The judges who decide summary judgment motions are human and sometimes they don’t adhere to the standard.  Judges make mistakes...they have large caseloads...and they are paid to make decisions. Try as they might, most judges will, at some level, weigh evidence, disregard testimony, and generally make decisions during summary judgment. And even if the judge doesn't make an actual finding of fact or a decision that grants summary judgment, their perception of what happens during the summary judgment phase of the litigation and their analysis of the evidence will definitely impact how they decide the rest of the case. If you have a transcript that isn't clean or is confusing, you're going to have a much more difficult time during summary judgment. The transcript is an important tool in summary judgment, and if done wrong, you're just giving the judge more reasons to rule against you. Every once in a while, the judge will explicitly state that she weighed evidence. And other judges will approve of this. For example, reference the explanation from this decision:
What the Magistrate, in fact, did was to assess the evidentiary quality of the subject affidavit as part of the record before her and to explain why she did not find its contents to be persuasive to her in deciding the issue before her. That is a task that is clearly appropriate to the fact finder's weighing of the evidence to determine if it yields a genuine issue of material fact. (emphasis added) M. Diane KOKEN, as Liquidator on Behalf of RELIANCE INS. CO. (In Liquidation), Plaintiff, v. AUBURN MANUFACTURING, INC., et al., Defendants. 341 F.Supp.2d 20 (2004)
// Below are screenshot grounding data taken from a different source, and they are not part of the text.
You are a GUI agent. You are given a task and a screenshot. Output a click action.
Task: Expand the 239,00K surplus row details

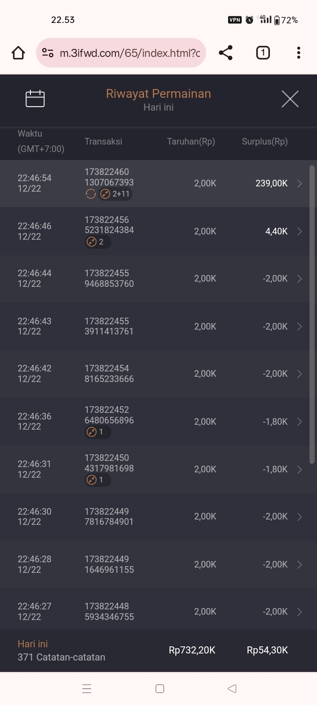click(x=299, y=184)
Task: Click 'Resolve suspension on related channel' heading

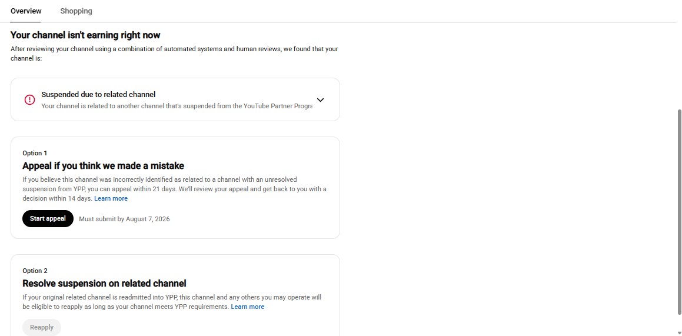Action: (104, 284)
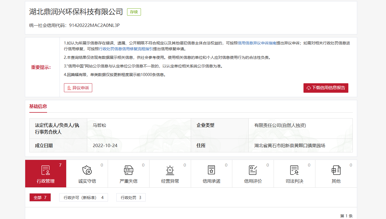This screenshot has width=386, height=219.
Task: Click the 司法判决 gavel document icon
Action: pos(294,170)
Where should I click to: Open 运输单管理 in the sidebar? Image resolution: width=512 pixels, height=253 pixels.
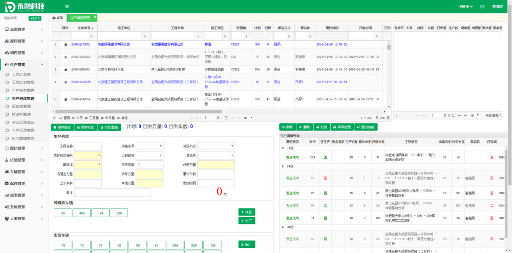[22, 107]
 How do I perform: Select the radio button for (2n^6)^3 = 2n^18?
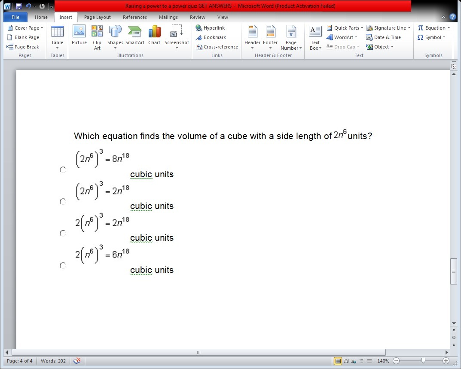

In a lot of cases, the judges deciding summary judgment (and other motions) are evaluating the strength of the testimony that your case is relying upon. And it will often be a subconscious or unintentional decision to credit some evidence above others. In this case, the court actually admits explicitly that its weighing evidence during summary judgment. This happens A LOT, whether the judges will admit it or not. So you need to have the best deposition testimony possible to help yourself in arguing these motions. And then you have Daubert or pretrial motions where the judge is supposed to evaluate evidence and make decisions. In all of these situations your judge will be looking at the facts and the testimony (the deposition transcripts).